The norms of the new amended law are not always loyal to miners, but the problem is that without an appropriate interpretation, restrictive measures are very difficult to apply. Therefore, in general, Trump’s tax code is positively assessed by investors, traders and miners, and, accordingly, also positively affects the growth of cryptocurrency rates in the long term.
Federal Reserve’s Interest Rate Cut
The described factors occur against the background of the global Bitcoin-strengthening factor — the Federal funds rate reduction. As in the case of other destabilizing factors, digital money acts as an emergency reserve financial instrument. It is known that lower rates lead to higher inflation, which naturally increases the value of alternative assets. The CEO of BitBull Capital, Joe Di Pasquale, in this situation sees the similarity of investments in bitcoins with the purchase of gold. In a comment for Forbes he noted:
“The price of gold has historically responded positively to lower interest rates, and Bitcoin, which shares similar principles, is also responding positively.”

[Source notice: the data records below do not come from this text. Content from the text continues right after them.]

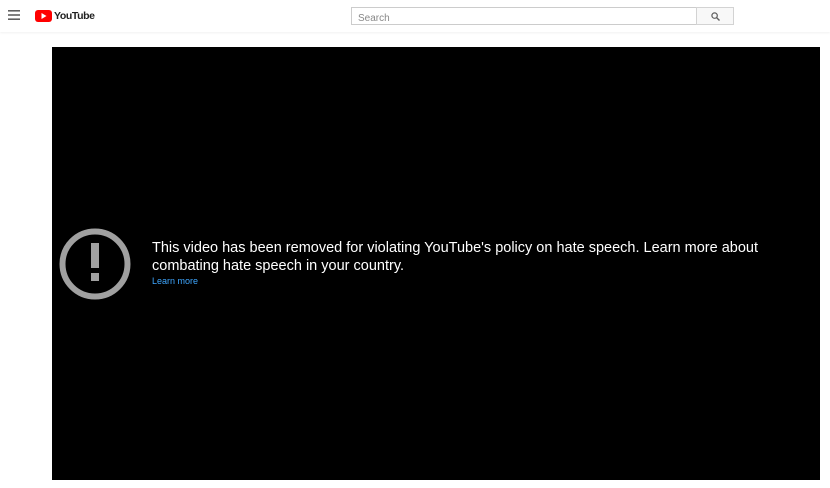 The image size is (830, 488). I want to click on learn-more-link: Learn more, so click(175, 281).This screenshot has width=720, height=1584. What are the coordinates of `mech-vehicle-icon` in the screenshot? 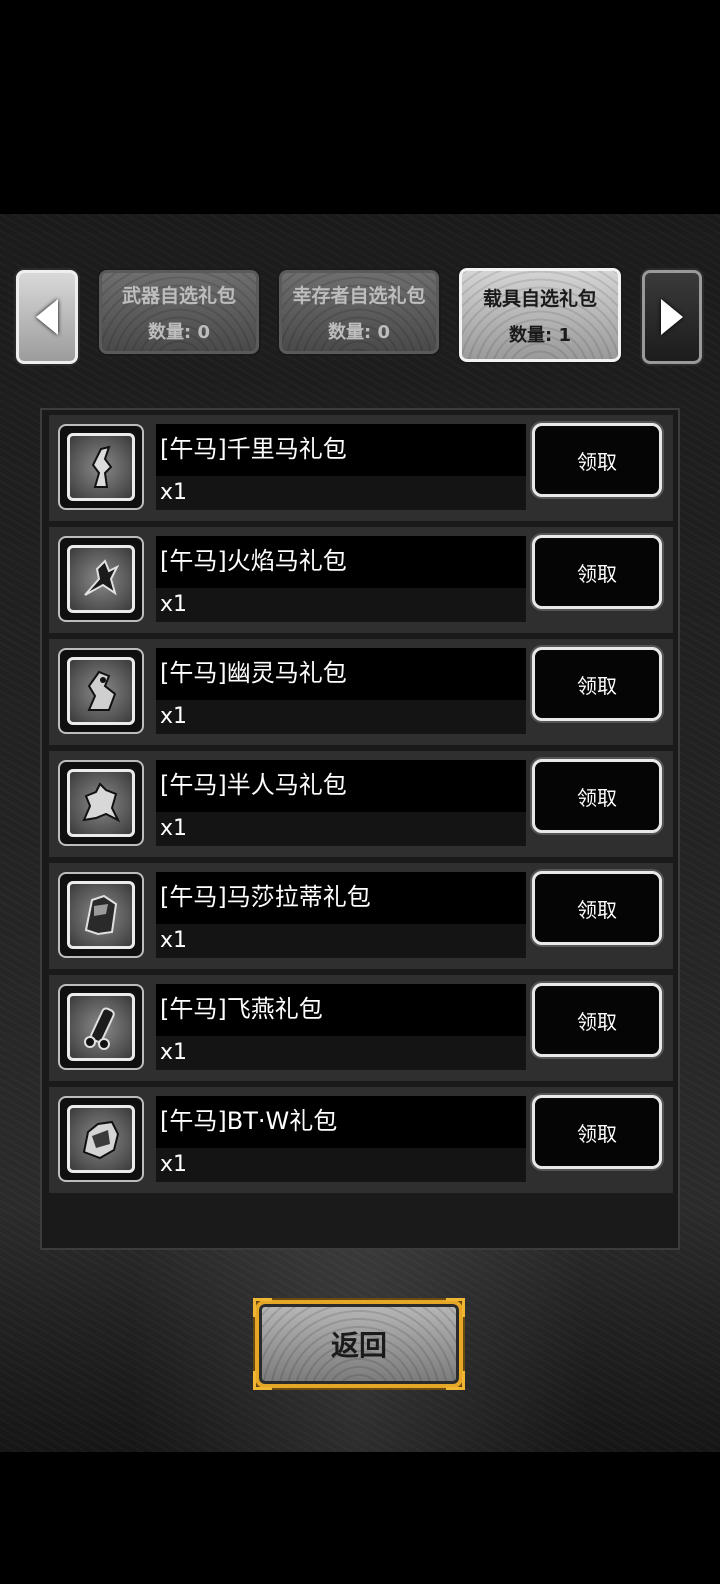 It's located at (101, 1139). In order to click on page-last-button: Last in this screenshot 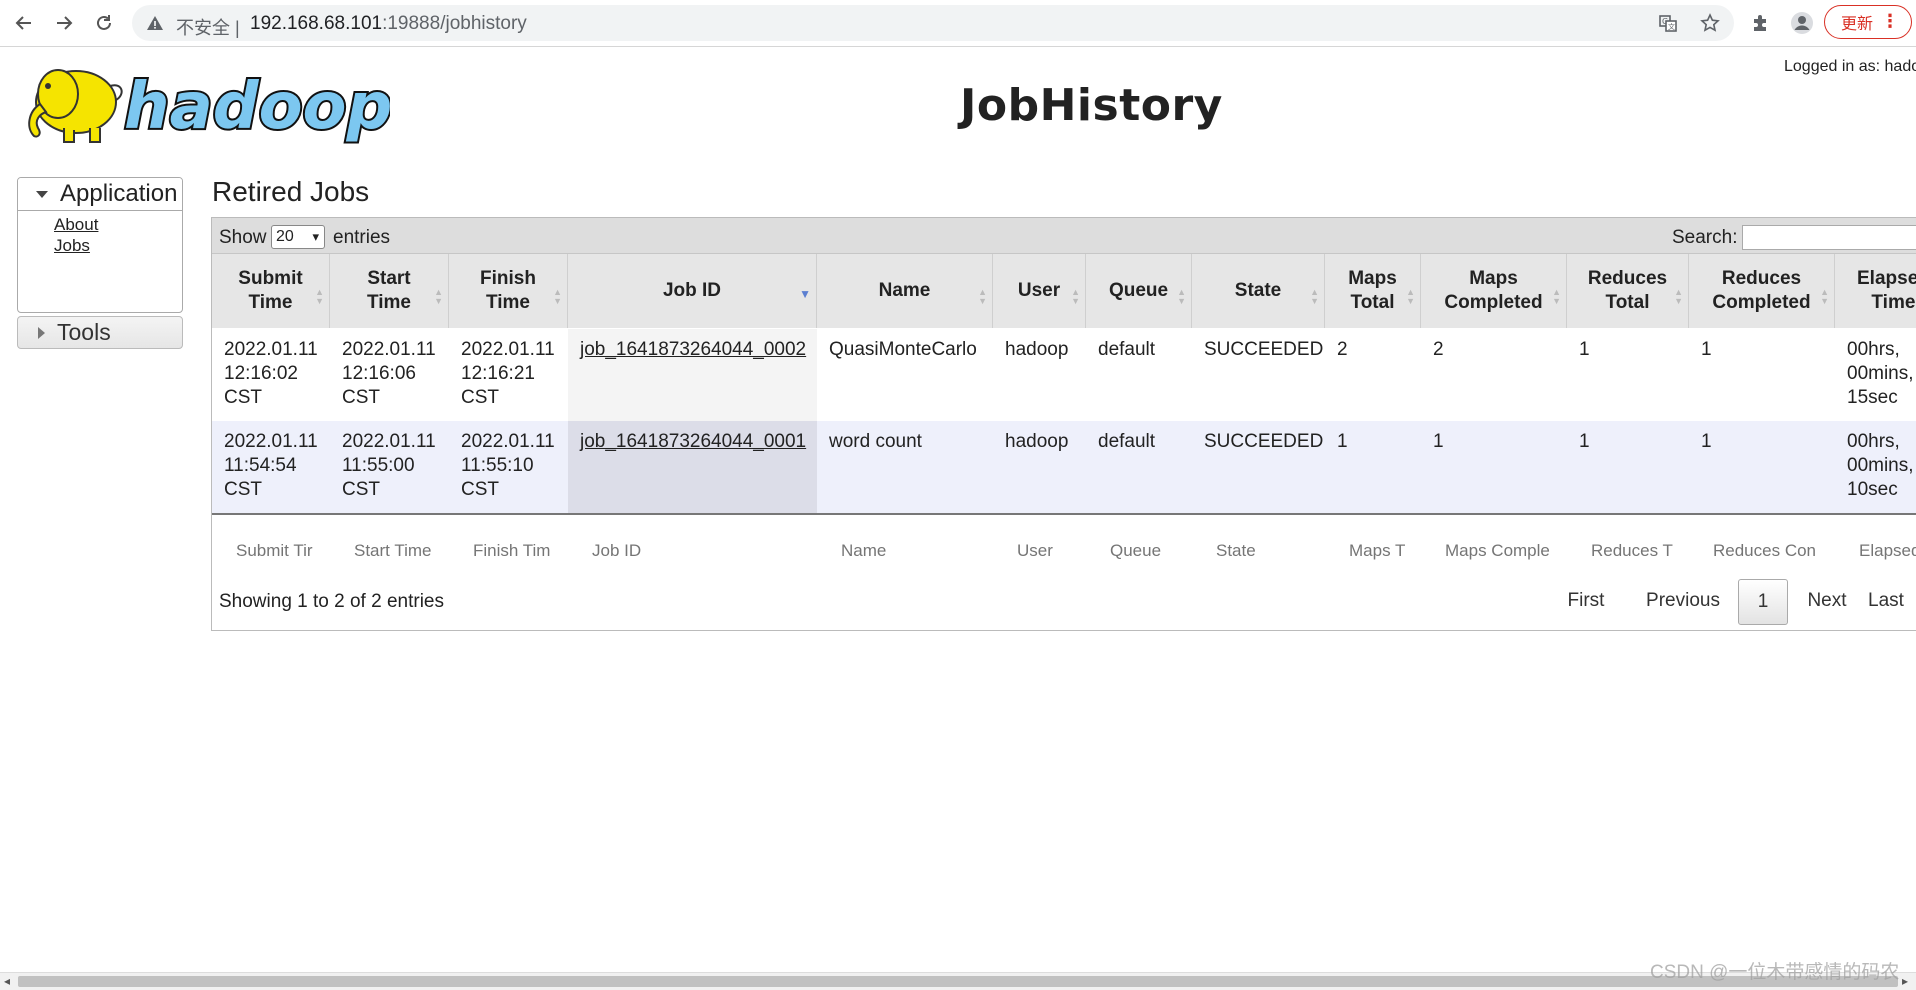, I will do `click(1892, 601)`.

Thus, the FFR reduction is a kind of cryptocurrency rate catalyst that enhances information and speculative factors.
Crypto Summer in the Autumn
All of the above mentioned in the short term indicates the maintenance of stable growth in the rates of cryptocurrencies and bitcoin in particular. The likelihood that something will significantly change the situation in the next six months is extremely small. This is possible only when certain unpredictable factors appear, such as large-scale speculative manipulations, a sudden cardinal change in US foreign economic policy, or something that will cause an unexpected increase in FFR. Due to the fact that all these scenarios are unlikely, it is obvious that autumn will become real, even tropical crypto summer.